TASK MATERIAL:

——————————

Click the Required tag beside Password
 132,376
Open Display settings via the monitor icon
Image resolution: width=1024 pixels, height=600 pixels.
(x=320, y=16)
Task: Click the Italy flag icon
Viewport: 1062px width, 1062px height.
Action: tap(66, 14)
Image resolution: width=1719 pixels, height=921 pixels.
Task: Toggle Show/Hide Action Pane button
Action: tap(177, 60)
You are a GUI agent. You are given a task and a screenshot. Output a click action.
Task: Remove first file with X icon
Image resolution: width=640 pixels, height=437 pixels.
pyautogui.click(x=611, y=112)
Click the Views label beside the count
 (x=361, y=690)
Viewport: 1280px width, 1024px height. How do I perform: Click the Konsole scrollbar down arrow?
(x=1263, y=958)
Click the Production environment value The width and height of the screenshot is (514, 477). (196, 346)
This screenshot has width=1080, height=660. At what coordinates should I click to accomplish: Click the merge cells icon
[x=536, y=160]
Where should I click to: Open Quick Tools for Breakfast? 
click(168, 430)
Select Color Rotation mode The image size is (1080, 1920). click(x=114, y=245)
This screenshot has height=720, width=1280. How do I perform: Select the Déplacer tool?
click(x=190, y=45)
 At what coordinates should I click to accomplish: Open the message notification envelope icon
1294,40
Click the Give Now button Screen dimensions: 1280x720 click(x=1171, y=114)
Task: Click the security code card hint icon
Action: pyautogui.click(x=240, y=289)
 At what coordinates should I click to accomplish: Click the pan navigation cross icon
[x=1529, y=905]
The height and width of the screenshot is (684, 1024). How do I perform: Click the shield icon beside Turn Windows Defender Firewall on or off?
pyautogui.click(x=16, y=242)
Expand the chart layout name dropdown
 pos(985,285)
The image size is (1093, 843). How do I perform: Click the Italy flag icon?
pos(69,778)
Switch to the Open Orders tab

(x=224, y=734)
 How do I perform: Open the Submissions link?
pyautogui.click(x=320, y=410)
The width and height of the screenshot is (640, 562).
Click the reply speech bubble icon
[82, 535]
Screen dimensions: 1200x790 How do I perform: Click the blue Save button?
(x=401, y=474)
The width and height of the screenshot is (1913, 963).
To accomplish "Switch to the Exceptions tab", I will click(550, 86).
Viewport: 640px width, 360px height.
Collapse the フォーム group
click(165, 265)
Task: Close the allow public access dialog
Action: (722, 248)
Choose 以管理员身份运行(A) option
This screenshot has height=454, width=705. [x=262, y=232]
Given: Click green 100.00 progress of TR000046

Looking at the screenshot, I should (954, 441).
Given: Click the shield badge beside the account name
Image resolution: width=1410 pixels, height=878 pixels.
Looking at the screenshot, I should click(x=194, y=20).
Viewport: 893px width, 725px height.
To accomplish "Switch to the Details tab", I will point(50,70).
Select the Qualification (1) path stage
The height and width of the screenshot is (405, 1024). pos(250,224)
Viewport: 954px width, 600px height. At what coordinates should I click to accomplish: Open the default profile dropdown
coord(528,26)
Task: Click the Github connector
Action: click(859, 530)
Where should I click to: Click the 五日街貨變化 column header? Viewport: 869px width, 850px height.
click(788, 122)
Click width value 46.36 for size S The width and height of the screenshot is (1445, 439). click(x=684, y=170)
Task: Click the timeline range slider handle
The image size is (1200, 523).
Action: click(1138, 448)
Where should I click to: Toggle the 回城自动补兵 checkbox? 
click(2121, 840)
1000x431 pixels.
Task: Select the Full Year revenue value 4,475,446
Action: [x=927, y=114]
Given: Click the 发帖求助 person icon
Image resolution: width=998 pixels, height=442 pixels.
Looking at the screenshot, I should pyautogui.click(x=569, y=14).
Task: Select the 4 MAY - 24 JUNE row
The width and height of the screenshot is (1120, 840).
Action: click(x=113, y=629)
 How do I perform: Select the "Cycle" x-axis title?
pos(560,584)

——————————

TASK BRIEF: Your answer should contain every entry, transcribed exactly.

PROBLEM SOLUTION:
Click the Required tag beside Password
 132,376
Open Display settings via the monitor icon
Image resolution: width=1024 pixels, height=600 pixels.
(x=320, y=16)
Task: Click the Italy flag icon
Viewport: 1062px width, 1062px height.
Action: tap(66, 14)
Image resolution: width=1719 pixels, height=921 pixels.
Task: Toggle Show/Hide Action Pane button
Action: tap(177, 60)
You are a GUI agent. You are given a task and a screenshot. Output a click action.
Task: Remove first file with X icon
Image resolution: width=640 pixels, height=437 pixels.
pyautogui.click(x=611, y=112)
Click the Views label beside the count
 (x=361, y=690)
Viewport: 1280px width, 1024px height. How do I perform: Click the Konsole scrollbar down arrow?
(x=1263, y=958)
Click the Production environment value The width and height of the screenshot is (514, 477). (196, 346)
This screenshot has width=1080, height=660. At what coordinates should I click to accomplish: Click the merge cells icon
[x=536, y=160]
Where should I click to: Open Quick Tools for Breakfast? 
click(168, 430)
Select Color Rotation mode The image size is (1080, 1920). click(x=114, y=245)
This screenshot has height=720, width=1280. How do I perform: Select the Déplacer tool?
click(x=190, y=45)
 At what coordinates should I click to accomplish: Open the message notification envelope icon
1294,40
Click the Give Now button Screen dimensions: 1280x720 click(x=1171, y=114)
Task: Click the security code card hint icon
Action: pyautogui.click(x=240, y=289)
 At what coordinates should I click to accomplish: Click the pan navigation cross icon
[x=1529, y=905]
The height and width of the screenshot is (684, 1024). How do I perform: Click the shield icon beside Turn Windows Defender Firewall on or off?
pyautogui.click(x=16, y=242)
Expand the chart layout name dropdown
 pos(985,285)
The image size is (1093, 843). How do I perform: Click the Italy flag icon?
pos(69,778)
Switch to the Open Orders tab

(x=224, y=734)
 How do I perform: Open the Submissions link?
pyautogui.click(x=320, y=410)
The width and height of the screenshot is (640, 562).
Click the reply speech bubble icon
[82, 535]
Screen dimensions: 1200x790 How do I perform: Click the blue Save button?
(x=401, y=474)
The width and height of the screenshot is (1913, 963).
To accomplish "Switch to the Exceptions tab", I will click(550, 86).
Viewport: 640px width, 360px height.
Collapse the フォーム group
click(165, 265)
Task: Close the allow public access dialog
Action: (722, 248)
Choose 以管理员身份运行(A) option
This screenshot has height=454, width=705. [x=262, y=232]
Given: Click green 100.00 progress of TR000046

Looking at the screenshot, I should (954, 441).
Given: Click the shield badge beside the account name
Image resolution: width=1410 pixels, height=878 pixels.
Looking at the screenshot, I should click(x=194, y=20).
Viewport: 893px width, 725px height.
To accomplish "Switch to the Details tab", I will point(50,70).
Select the Qualification (1) path stage
The height and width of the screenshot is (405, 1024). pos(250,224)
Viewport: 954px width, 600px height. At what coordinates should I click to accomplish: Open the default profile dropdown
coord(528,26)
Task: Click the Github connector
Action: click(859, 530)
Where should I click to: Click the 五日街貨變化 column header? Viewport: 869px width, 850px height.
click(788, 122)
Click width value 46.36 for size S The width and height of the screenshot is (1445, 439). click(x=684, y=170)
Task: Click the timeline range slider handle
The image size is (1200, 523).
Action: click(1138, 448)
Where should I click to: Toggle the 回城自动补兵 checkbox? 
click(2121, 840)
1000x431 pixels.
Task: Select the Full Year revenue value 4,475,446
Action: [x=927, y=114]
Given: Click the 发帖求助 person icon
Image resolution: width=998 pixels, height=442 pixels.
Looking at the screenshot, I should pyautogui.click(x=569, y=14).
Task: Select the 4 MAY - 24 JUNE row
The width and height of the screenshot is (1120, 840).
Action: click(x=113, y=629)
 How do I perform: Select the "Cycle" x-axis title?
pos(560,584)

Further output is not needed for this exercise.